● THE TASK
Copy every line of the listing below word for word, leaving out the pictures.

● INPUT
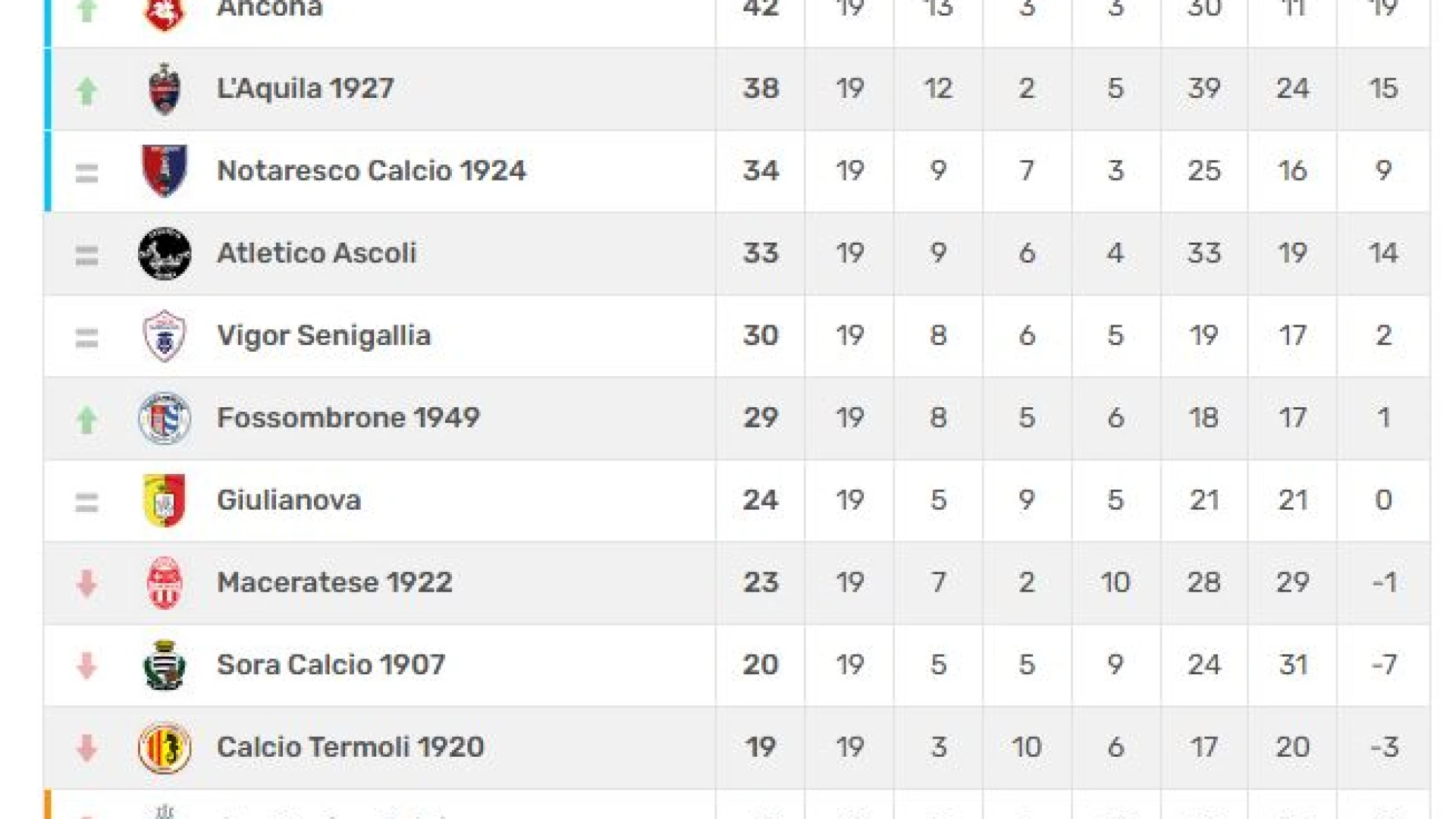Image resolution: width=1456 pixels, height=819 pixels.
Task: Open the Maceratese 1922 red badge
Action: point(165,582)
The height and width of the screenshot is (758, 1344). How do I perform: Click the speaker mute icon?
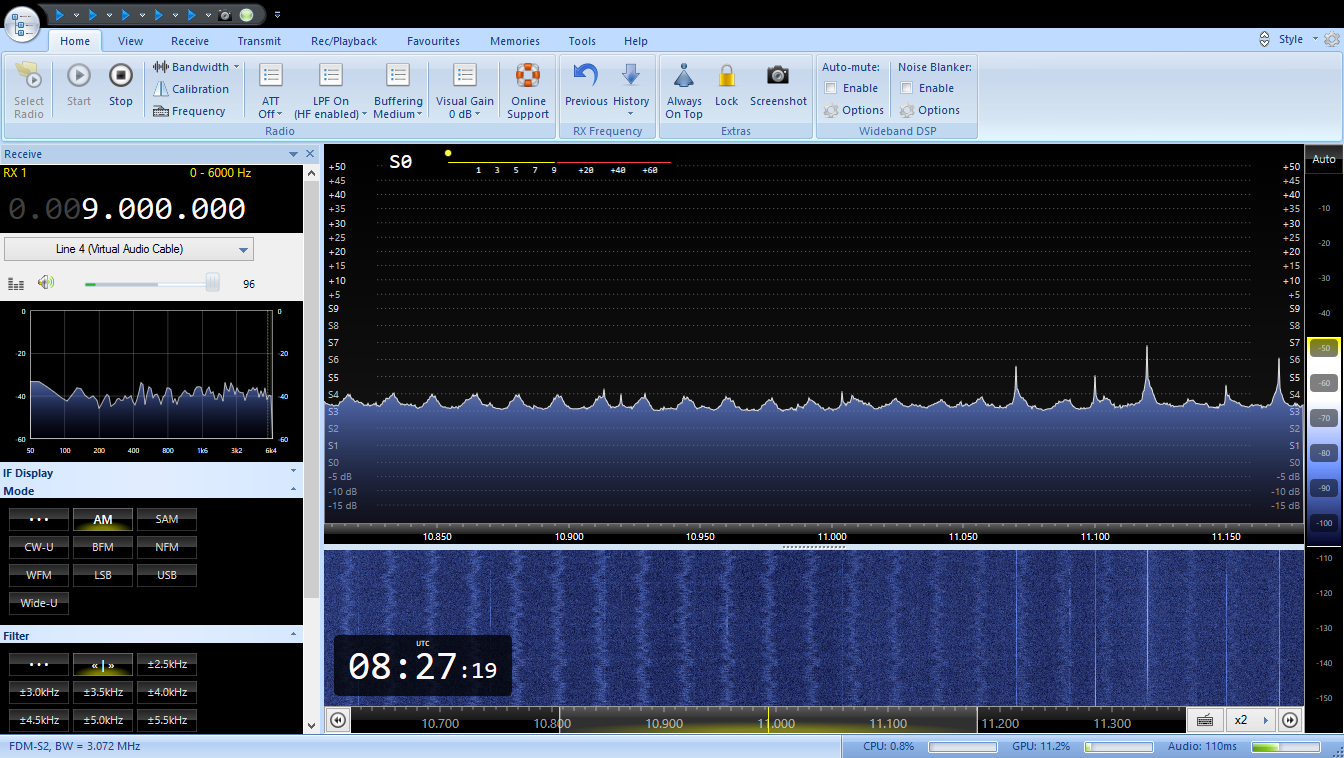[45, 283]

● SOLUTION TO THIS EXERCISE
Image resolution: width=1456 pixels, height=819 pixels.
Task: Open the Maceratese 1922 red badge
Action: point(165,582)
The height and width of the screenshot is (758, 1344). How do I perform: Click the speaker mute icon?
[45, 283]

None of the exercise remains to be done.